Is there some kind of world record for procrastination? I think I'd be in contention.

On Friday night I was ill so I stayed in. I told myself that because I was ill I had licence to stay on the sofa and do very little. A small voice in my head said meekly,

"You could make something? That wouldn't make you feel any worse... maybe start that children's story, or edit your book, or even just make a handmade card...?"

"Shut up, can't you see she's ill?" the rest of my brain shouted.

And so I watched mindless TV and when I'd exhausted facebook's News Feed, I picked friends at random to scroll their walls.  I was inevitably a bit cross with myself afterwards, as another evening of my life had vanished with nothing to show for it except some more non-contact with people I used to know.

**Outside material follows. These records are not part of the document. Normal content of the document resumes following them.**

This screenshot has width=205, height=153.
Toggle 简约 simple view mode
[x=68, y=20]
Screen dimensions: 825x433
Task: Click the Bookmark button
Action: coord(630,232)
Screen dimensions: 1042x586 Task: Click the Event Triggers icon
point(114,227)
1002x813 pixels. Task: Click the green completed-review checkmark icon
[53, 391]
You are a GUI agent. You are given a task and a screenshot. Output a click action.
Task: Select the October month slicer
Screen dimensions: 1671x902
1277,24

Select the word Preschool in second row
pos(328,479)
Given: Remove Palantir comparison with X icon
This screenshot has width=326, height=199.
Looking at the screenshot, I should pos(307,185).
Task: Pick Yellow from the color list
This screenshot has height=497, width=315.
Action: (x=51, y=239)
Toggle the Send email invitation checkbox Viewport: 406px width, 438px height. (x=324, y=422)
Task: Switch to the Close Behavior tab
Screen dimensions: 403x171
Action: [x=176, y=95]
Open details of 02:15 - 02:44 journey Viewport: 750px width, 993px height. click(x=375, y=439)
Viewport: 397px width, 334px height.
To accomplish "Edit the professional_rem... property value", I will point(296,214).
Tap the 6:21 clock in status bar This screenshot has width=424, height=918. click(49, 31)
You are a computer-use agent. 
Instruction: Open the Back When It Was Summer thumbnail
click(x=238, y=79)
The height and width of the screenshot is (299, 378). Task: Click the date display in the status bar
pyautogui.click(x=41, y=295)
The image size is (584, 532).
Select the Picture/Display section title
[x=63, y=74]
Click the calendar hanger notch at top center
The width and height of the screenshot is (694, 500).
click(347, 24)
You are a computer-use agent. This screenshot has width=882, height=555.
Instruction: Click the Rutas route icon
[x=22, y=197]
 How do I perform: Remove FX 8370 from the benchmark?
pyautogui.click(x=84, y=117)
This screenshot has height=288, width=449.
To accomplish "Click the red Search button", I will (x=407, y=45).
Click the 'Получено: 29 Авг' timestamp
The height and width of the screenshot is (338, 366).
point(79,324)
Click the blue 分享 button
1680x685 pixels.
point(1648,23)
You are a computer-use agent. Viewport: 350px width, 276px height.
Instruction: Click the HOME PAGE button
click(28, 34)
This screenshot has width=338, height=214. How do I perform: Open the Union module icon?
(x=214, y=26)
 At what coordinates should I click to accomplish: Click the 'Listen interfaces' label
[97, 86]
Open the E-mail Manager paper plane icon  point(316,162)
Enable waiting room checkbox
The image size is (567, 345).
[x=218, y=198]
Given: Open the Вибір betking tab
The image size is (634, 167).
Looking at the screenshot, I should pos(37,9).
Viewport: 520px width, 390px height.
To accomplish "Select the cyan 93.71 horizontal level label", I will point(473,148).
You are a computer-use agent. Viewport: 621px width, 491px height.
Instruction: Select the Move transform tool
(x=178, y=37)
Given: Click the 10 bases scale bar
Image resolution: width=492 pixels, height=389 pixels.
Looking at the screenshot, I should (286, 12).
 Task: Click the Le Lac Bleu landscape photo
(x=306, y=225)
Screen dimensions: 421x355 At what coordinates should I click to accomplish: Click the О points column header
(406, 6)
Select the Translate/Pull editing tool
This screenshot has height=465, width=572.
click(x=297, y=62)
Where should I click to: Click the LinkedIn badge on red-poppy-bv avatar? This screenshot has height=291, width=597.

Today I still felt ill and as it was snowing outside, I thought it sensible to stay in.  I was actually excited about the prospect of the things I could do. I had the whole day ahead of me; it was snowing and yet there was bright sunshine outside! I had visions of myself sitting curled up under a blanket on the sofa, a steaming mug of tea before me, typing away at the laptop, and then later, getting the paints out and creating something, the soft sunlight streaming in and warming the carpet in squares.  (In my mind, there was also a grey cat curled up in the corner and my flat wasn't in the middle of town but was positioned up by Corbiere, looking out over the sea.) Maybe it was the lack of the cat or the scenic view but somehow the day of creativity I was so excited about didn't occur.

So what did I do instead?

Well, it was only when I started making a mental list while brushing my teeth this evening that I realised it was quite enlightening:

  1. Made very nice poached eggs on an English Breakfast Muffin;
  2. Washed up;
  3. Shaped my eyebrows whilst listening to an episode of 'Paul Temple and the Madison Mystery' on BBC Radio 4 extra;
  4. Showered (and had a sing);
  5. Listened to some Emeli Sande and did some more 'singing';
  6. Did my make-up, trying to make my lips like Kimberly Wyatt (failed with the latter);
  7. Did a small amount of yoga;
  8. Spent a long time researching effective belly fat exercises and watching long videos by American personal trainers which explain which exercises don't work and try in a really annoying patronising way to convince you that you really need to spend $90 buying their film ("I charge $297 an hour and you're getting 4 hours on this DVD so I should charge you $1188 but I'm not a businessman, I'm your trainer and most importably your friend...");
  9. Painted my toe nails while watching the videos (waiting for them to get to the point);
  10. Purchased what I thought were downloadable videos of exercises designed to increase your metabolism which turned out to be a few Word documents with meal plans and exercise routines typed out; (I would complain but know that I bought it in a rush because I was fed up with watching promotional YouTube videos. Plus it wasn't the $90 one, it was only £8. Thinking about it I probably should have splashed out and got the $90 one after all...);
  11. Cooked some part-bake rolls for lunch and ate them feeling guilty about how much cheese I was eating (which wasn't that much actually);
  12. Washed up;
  13. Folded some laundry and hung some more laundry up whilst listening to another episode of 'Paul Temple and the Madison Mystery';
  14. Emptied my underwear drawer and folded everything into neat piles;
  15. Made a shopping list and wrapped up warm to go out in the cold (scarf having multi-purpose of keeping me warm and hiding red nose and spotty chin);
  16. Took a photo of myself wrapped up warm on Instagram and then deleted it, as it served no purpose other than making me seem vain;
  17. Walked to the Co-Op and bought food and kitchen gloves;
  18. Came home and faffed about on facebook;
  19. Prepared chilli con carne;
  20. Ate dinner and watched 'Moonrise Kingdom' (which was brilliant incidentally);
  21. Did some more facebooking (and googling of Wes Anderson);
  22. Washed up and cleaned the oven (yes you read that right);
  23. Removed my make up and tidied the two rooms I've existed in today;
  24. Got into bed.
The one that freaked me out particularly was number 14. Tidied my underwear drawer? What?!

Internally, I blame outside factors for not getting on with stuff and for not even trying to be creative anymore, but on a weekend when I have self-imposed isolation, do I return to the 'me' of childhood, scribbling in notebooks and using my imagination? No. I clean the oven and sort my knickers.

There's a mantra I saw on Pinterest (yes, I see the irony) which applies to me.  It is this:

Stop fucking around and get Shit Done.

But I think I need to add to that mantra, for my own sanity:

Stop fucking around and get Shit Done.*

(*but if you do spend all your time fucking around, don't beat yourself up about it.  Breathe in, breathe out. Open a beer and laugh at yourself.)